# Data for the task:
----------

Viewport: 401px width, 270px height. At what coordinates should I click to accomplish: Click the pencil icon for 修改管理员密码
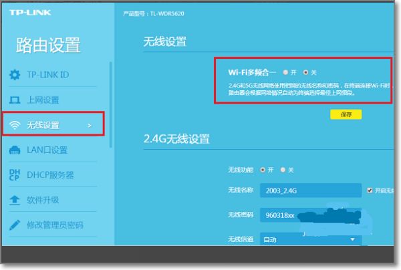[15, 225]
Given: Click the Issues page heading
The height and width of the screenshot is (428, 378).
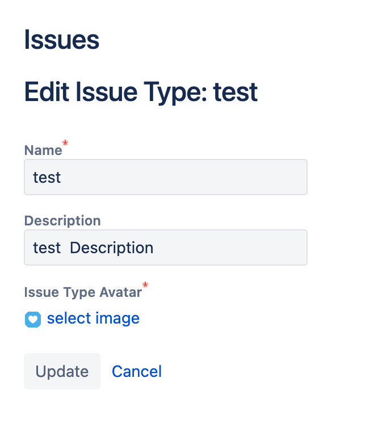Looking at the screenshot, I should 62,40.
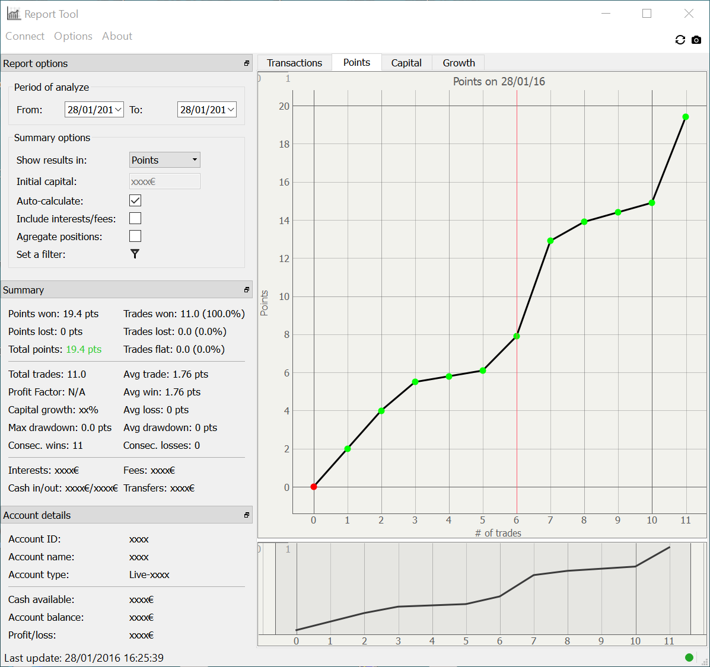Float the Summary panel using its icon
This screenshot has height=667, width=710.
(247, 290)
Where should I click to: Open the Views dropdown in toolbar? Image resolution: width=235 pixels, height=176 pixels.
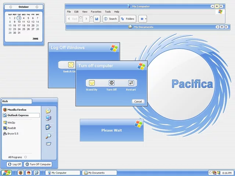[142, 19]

----------

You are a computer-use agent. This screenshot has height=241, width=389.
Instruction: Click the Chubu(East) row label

----------

Give back exactly the lines of the listing above that run from the line with "You are a computer-use" to the line with "Instruction: Click the Chubu(East) row label", inclusive.

You are a computer-use agent. This screenshot has height=241, width=389.
Instruction: Click the Chubu(East) row label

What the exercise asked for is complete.